Optimizing systemic treatment in HER2-positive early breast cancer

Imaging can be used to evaluate the tumor response during and after neoadjuvant therapy with possibilities for response-based treatment adaptations. Positron emission tomography combined with computed tomography (PET/CT) with use of radiolabeled fluor-18-deoxyglucose (18F-FDG) can visualize glucose metabolism in the primary breast tumor and lymph node metastases. In HER2-positive breast cancer the metabolic response of the primary breast tumor during treatment predicts pathologic complete response in breast and axilla poorly and may improve by the addition of the metabolic response of the axilla. Achieving a radiologic complete response of the breast on contrast-enhanced magnetic resonance imaging (MRI) after trastuzumab-based neoadjuvant chemotherapy corresponds to a pathologic complete response of the breast in 73% of cases. The agreement between the radiologic and pathologic complete response is especially good in hormone-receptor-negative tumors.

Patients with small node-negative HER2-positive tumors have a worse outcome compared to HER2-negative tumors but uncertainty remained whether their outcome improves by trastuzumab-based chemotherapy.
Trastuzumab-based chemotherapy improves overall and breast-cancer-specific survival in patients with stage I disease, without heterogeneity of the treatment effect according to tumor size or hormone-receptor status. Therefore, systemic therapy can be considered in all patients with HER2-positive breast cancer, but the benefit should be weighed against the potential side effects.

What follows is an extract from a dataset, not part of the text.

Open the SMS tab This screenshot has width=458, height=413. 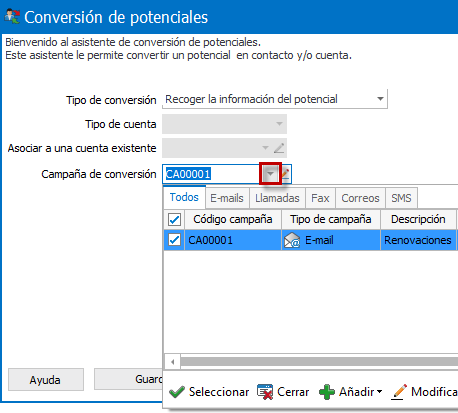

Since the introduction of the highly effective HER2-directed antibody trastuzumab the search for equally effective anthracycline-free regimens started due to the overlap in cardiotoxic effects of trastuzumab and anthracyclines. The value of anthracyclines is especially unknown in the era of dual HER2-blockade.
An anthracycline-free neoadjuvant regimen consisting of weekly paclitaxel, carboplatin and trastuzumab is highly effective in patients with stage II-III HER2-positive breast cancer with a pathologic complete response rate of 43%. In the presence of dual HER2-blockade with trastuzumab plus pertuzumab, a paclitaxel-carboplatin regimen has similar efficacy as an anthracycline-containing regimen (pathologic complete response rate of 68% versus 67%, respectively), but a more favorable hematological toxicity and cardiotoxicity profile. An anthracycline-free regimen is therefore an excellent alternative for an anthracycline-containing regimen in the presence of HER2-blockade. Given the good prognosis of most patients with HER2-positive early breast cancer with currently available therapies, future studies should focus on selective treatment de-escalation to reduce toxicity while maintaining efficacy. Imaging with subsequent response-based treatment adaptations may be used for this purpose.